Record excerpts

..........

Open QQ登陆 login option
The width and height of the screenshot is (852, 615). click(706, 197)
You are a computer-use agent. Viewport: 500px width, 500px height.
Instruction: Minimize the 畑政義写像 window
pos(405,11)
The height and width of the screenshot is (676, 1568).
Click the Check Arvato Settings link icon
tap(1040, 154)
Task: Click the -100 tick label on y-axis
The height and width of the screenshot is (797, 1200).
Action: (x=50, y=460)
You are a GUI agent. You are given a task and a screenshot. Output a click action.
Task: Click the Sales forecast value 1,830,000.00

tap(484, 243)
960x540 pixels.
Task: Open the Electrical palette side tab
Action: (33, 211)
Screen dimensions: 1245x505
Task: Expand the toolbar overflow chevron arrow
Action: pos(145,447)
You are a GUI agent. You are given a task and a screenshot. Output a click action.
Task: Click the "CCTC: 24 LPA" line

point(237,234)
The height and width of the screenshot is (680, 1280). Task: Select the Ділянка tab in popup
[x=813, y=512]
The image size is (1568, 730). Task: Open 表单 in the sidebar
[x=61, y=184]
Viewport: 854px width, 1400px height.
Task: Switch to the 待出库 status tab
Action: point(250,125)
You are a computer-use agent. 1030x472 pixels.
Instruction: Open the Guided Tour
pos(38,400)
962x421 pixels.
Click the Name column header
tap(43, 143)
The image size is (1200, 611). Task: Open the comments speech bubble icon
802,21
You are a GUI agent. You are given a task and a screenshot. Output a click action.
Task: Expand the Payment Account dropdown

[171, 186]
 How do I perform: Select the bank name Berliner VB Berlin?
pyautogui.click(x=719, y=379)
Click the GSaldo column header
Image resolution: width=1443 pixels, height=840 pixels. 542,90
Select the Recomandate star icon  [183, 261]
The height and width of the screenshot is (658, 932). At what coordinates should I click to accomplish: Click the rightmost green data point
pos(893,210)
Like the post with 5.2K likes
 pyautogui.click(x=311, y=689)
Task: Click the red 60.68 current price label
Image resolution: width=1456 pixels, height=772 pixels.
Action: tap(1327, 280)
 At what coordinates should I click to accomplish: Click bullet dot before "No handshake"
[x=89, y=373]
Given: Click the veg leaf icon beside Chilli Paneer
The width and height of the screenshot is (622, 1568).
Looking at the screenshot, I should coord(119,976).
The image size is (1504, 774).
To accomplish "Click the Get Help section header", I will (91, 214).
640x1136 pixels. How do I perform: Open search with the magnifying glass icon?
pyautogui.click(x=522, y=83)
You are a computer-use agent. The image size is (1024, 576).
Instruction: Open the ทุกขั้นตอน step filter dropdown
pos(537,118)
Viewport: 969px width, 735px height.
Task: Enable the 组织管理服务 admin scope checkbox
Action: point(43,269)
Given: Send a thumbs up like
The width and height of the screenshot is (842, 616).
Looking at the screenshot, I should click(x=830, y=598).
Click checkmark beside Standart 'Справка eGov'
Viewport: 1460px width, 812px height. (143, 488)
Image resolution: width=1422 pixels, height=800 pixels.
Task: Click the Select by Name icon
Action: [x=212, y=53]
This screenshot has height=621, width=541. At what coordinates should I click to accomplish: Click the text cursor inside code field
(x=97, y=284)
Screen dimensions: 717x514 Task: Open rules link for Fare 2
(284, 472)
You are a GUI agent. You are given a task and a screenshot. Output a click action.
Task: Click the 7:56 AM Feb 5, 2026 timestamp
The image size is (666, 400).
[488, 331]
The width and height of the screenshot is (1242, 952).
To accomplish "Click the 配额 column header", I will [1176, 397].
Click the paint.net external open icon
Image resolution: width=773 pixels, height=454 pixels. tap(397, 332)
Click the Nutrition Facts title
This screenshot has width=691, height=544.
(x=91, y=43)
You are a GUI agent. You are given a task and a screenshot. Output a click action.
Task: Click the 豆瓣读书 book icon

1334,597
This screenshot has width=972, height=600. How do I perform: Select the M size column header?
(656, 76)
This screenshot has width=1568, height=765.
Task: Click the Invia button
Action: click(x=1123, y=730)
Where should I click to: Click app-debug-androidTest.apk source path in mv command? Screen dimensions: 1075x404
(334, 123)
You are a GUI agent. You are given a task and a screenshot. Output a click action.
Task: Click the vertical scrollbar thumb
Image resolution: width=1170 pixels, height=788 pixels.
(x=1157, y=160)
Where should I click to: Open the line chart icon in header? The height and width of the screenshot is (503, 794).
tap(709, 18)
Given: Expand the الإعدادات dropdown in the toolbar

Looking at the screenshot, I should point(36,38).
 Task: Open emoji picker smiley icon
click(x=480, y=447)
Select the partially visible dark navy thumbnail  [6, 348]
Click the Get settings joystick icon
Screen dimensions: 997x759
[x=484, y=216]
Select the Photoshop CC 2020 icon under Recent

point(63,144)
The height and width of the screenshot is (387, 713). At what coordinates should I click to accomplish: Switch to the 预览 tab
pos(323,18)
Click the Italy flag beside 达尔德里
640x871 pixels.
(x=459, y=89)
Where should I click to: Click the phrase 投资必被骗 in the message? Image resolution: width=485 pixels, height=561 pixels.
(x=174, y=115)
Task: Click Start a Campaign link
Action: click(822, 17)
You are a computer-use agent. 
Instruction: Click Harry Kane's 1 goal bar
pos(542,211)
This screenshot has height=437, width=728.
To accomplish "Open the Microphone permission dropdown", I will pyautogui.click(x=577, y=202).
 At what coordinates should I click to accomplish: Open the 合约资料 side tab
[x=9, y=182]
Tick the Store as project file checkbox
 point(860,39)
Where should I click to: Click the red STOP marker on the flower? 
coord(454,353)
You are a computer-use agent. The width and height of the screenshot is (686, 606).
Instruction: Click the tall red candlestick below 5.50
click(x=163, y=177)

..........

Problem
Gather all lines with the string "label" from the data.

Written solution
Task: Click the -100 tick label on y-axis
Task: Click the red 60.68 current price label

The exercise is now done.